Every step of the way, Mead has led the fight against implementing the ACA, to the detriment of Wyoming citizens who would benefit by its access to affordable health insurance. He opposed the state running the mandated health care exchange, so he and legislative leaders decided to let the federal government they despise run it for them. After three years in office, Mead still does not have any idea what should be contained in the elusive “Wyoming solution” to the state’s health care problems he and other Republicans demand.
Mead followed the right-wing playbook and opted out of the Medicaid expansion that was an essential part of the ACA before the Supreme Court gutted that portion of the law. As a result, an estimated 17,600 low-income, childless adults in Wyoming eligible for Medicaid assistance cannot get it. Most are also ineligible for ACA subsidies. In addition to leaving the working poor with no health care options besides the emergency room, Mead blew a chance to save the state $43 million annually and instead – according to the state Department of Health – will allow the state to lose $80 million this year.
Mead’s open embrace of the American Legislative Exchange Council (ALEC) and its far-right agenda is profoundly disturbing, and the clearest sign that if the governor once had even a trace of political moderation, it’s gone now.
He spoke at an ALEC conference last December when the organization was still reeling from the financial effects of its promotion of “stand your ground” laws in more than 20 states. The law was initially used in the defense of a man who fatally shot an unarmed black teen in Florida, and public pressure prompted many of ALEC’s corporate sponsors to drop their support. Mead was one of five GOP leaders – including Sen. Ted Cruz (R-Texas) – who did their best to save ALEC when it was wounded.
Mead doesn’t need to play to the Tea Party to win re-election in a state as red as Wyoming, but that’s what’s he’s doing. How else can you explain his inability to acknowledge that climate change is man-caused, and his tacit alignment with people who discount science and foolishly say it’s a hoax?
It’s bad enough if that’s actually his personal belief, but of greater concern is the fact he’s letting the climate change deniers make educational policy decisions. He refused calls to veto a footnote Republicans added to the budget that prohibits the Board of Education from even considering, much less adopting, the climate-conscious New Generation Science Standards developed by an arm of the National Academy of Science.
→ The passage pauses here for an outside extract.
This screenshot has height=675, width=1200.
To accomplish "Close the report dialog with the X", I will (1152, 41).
He’s afraid they may not “fit Wyoming.”
Having watched Mead campaign in 2010, I could not have imagined him trying so hard four years later to still establish his conservative credentials. He doesn’t need to, because he’s already shown he can win a gubernatorial race without pandering to get votes. It makes me wonder how much of what he tells ALEC crowds he actually believes, and how much is to set up his political future and a possible Senate run. He’ll need a lot of help from conservative donors if he wants to go to Washington.
Could it be that Mead is still a moderate at heart? If he is but chooses not to govern like it, he’ll continue to disappoint the Democrats who helped him win his first primary. In reelections officials have to run on their record, and Mead’s may not reflect his beliefs, but it speaks volumes about who he has become politically.
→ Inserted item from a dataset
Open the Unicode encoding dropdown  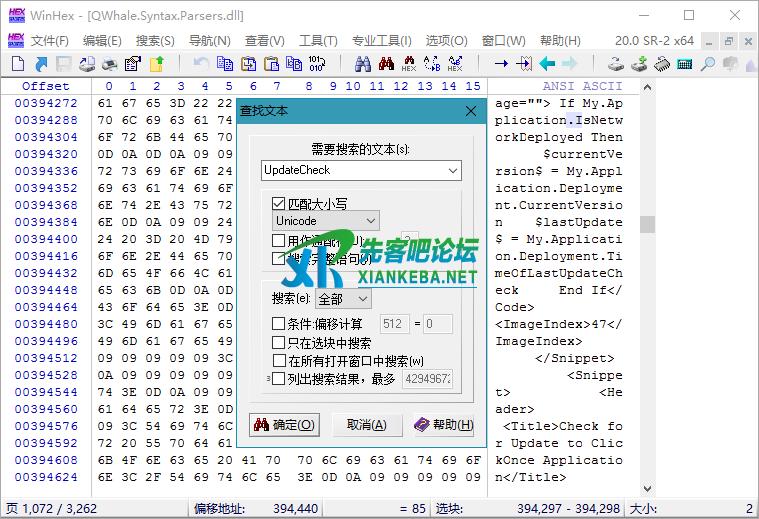pos(371,221)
Mead doesn’t have to prove he’s more conservative than his primary opponents, Superintendent of Public Instruction Cindy Hill and Cheyenne rancher Taylor Haynes, because he’s not going to get those votes anyway.
I don’t expect any Democrats to cross over this time to fill in the blank by Mead’s name. While I hate to advance this theory, it would make more sense for Democrats who want an easier candidate to defeat to vote for Hill. But they would be playing with fire – the last time we Democrats jumped into the GOP’s playpen, we wound up with an extremist governor anyway.
This time the result could be Gov. Cindy Hill. How many Democrats want to live with that on their conscience?
— Veteran Wyoming journalist Kerry Drake is a contributor to WyoHistory.org. He also moderates the WyPols blog.